--- Exercise instructions ---
In the pull request description below, what does the llama.cpp server give when bad grammar is passed to it with streaming mode on?

--- Selected extract ---
== Segment start ==

Exposing grammar as a request parameter in completion/chat with go-side grammar validation #4525

richardanaya · 2024-05-19T20:11:16Z

Why is passing down grammars needed?

Relying upon the context of a prompt to dictate structure can be unreliable (because its dependent upon the model and generational randomness) and takes up context space. Grammar is a well proven way to constrain generational output, and in fact format="JSON" even depends on it, but format="JSON" allows no reliable specification large complex structures and can even be tricked with prompt attacks.

Why grammar and not JSON schema?

While JSON schema would make a nice future addition, there's interest in data structures outside of JSON (simple enum values, programming languages, etc.). Also, JSON schema generators will rely upon grammars fundamentally, so validating the grammar generated by JSON schema will also benefit from grammar checking.

Why not just pass along the grammar to llama.cpp?

I looked into complexities of passing along grammar to llama.cpp server. There's a few challenges:

llama.cpp server doesn't return errors when bad grammar is passed to it with streaming mode on. It gives an incomprehensible "unexpected EOF"
the in memory model will be reused if the grammar is valid OR changed. BUT... the in-memory model appears to get reloaded if you give it a bad grammar and then follow up with a good grammar.
it appears to work perfectly reusing in memory models just passing along a completely valid grammar (even a variety of valid grammars)

My conclusion from this given the advice of the community is that we do indeed have to do our our GBNF grammar validation on the Go server side to do our best at preventing passing down bad grammar.

In this PR i've created:

the functionality to pass along grammar in chat and completion mode
documentation in readme related to new property
prevention of using grammar and json parameters at same time.
validation code for grammars
extensive set of 30+ tests for grammar ranging from character classes, strings, internationalizations comments, etc.
tests of every known grammar on llama.cpp and also individual unit tests
no usages of regex to make clear understandable parsing

Edge cases:

i've probably not implemented the entirety of whats possible in character classes, but I have a limited subset compatible with the grammar listed on llamma.cpp. My assumption is most people's grammars will be less complex than these.
there might be some valid grammars I don't currently support (but to the best of my knowledge we support all the major publicly available ones including ones as complex as C programming language), I chose not to use a full on go parser library because I wanted the cognitive load of this code to be approachable initially (rather than every viewer of this code to have to learn a new library). if in the future, we want to replace it with a more formal technology we can and tests can be reused.

== Segment end ==

--- Information shown ---
== Segment start ==

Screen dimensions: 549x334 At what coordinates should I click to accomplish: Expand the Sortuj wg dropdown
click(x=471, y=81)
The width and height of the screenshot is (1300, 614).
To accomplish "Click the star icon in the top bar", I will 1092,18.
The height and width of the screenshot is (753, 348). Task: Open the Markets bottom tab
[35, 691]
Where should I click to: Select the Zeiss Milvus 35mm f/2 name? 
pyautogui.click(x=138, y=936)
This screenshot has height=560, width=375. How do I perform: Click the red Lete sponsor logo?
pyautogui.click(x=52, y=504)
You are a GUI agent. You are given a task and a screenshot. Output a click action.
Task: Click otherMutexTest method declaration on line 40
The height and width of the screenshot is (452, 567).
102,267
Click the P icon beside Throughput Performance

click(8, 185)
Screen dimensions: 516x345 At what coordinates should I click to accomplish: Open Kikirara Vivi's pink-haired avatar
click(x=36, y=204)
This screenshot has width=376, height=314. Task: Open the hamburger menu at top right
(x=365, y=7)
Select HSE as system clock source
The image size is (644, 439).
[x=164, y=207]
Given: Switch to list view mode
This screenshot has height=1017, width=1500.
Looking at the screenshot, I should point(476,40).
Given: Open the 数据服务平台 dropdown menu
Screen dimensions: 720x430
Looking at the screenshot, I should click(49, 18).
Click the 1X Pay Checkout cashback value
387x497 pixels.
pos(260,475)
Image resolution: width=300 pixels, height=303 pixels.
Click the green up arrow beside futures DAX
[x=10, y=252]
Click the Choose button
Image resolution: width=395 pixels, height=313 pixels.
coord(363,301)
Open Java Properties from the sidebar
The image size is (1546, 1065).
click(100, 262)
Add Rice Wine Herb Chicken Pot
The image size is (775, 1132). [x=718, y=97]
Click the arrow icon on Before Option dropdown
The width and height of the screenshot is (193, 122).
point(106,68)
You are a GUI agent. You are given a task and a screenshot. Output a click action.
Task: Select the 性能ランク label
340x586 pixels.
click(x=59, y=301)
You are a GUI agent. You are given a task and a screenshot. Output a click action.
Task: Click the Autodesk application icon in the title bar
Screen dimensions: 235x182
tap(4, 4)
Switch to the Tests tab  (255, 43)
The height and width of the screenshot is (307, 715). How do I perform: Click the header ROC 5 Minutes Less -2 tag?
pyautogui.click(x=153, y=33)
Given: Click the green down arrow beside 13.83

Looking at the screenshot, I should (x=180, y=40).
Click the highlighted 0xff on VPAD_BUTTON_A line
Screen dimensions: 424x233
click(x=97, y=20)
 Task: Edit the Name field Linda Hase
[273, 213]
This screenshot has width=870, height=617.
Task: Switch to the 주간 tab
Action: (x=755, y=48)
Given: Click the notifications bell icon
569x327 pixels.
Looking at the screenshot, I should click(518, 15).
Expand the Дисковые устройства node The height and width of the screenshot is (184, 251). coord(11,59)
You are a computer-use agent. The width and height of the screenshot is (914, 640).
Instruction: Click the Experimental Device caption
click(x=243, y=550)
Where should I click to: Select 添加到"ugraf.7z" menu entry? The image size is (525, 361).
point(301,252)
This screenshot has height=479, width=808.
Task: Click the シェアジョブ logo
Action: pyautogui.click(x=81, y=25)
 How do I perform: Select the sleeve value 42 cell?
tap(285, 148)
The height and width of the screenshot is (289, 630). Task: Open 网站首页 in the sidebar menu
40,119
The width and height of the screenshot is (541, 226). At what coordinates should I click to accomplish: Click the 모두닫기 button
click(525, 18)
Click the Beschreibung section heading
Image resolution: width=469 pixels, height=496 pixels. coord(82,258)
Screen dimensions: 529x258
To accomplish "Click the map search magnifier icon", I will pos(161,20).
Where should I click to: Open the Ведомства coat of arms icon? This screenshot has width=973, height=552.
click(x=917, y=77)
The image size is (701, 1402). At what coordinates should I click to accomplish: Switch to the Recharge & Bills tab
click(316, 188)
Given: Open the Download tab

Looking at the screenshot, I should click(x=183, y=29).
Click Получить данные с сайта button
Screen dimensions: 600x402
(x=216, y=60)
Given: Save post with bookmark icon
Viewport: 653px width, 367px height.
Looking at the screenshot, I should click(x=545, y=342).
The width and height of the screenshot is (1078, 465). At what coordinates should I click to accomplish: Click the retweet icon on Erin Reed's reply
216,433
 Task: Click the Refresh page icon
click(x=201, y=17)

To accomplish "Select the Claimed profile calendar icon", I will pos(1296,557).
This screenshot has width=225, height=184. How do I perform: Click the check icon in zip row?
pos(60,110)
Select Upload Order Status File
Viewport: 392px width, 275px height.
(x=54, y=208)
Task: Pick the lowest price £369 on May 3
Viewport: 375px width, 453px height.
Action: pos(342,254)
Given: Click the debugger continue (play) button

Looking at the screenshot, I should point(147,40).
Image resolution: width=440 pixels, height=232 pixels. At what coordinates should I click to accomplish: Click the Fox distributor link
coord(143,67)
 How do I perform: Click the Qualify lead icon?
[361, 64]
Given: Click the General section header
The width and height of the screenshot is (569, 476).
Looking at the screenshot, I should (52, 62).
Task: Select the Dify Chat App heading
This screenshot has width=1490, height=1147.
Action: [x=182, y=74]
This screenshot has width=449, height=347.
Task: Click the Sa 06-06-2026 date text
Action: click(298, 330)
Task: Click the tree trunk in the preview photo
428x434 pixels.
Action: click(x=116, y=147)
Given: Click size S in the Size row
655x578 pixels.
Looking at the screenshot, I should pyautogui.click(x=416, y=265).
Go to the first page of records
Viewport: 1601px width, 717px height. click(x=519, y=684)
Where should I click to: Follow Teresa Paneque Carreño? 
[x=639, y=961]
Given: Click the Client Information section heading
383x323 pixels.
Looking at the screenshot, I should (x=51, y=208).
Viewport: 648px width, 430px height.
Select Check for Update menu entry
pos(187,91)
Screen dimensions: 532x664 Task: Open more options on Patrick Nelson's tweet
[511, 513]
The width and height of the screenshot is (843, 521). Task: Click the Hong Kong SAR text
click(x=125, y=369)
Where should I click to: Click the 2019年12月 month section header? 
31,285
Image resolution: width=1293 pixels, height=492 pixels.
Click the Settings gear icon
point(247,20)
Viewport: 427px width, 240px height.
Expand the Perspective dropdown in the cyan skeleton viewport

== Segment end ==

--- Exercise response ---
An incomprehensible "unexpected EOF" rather than an error.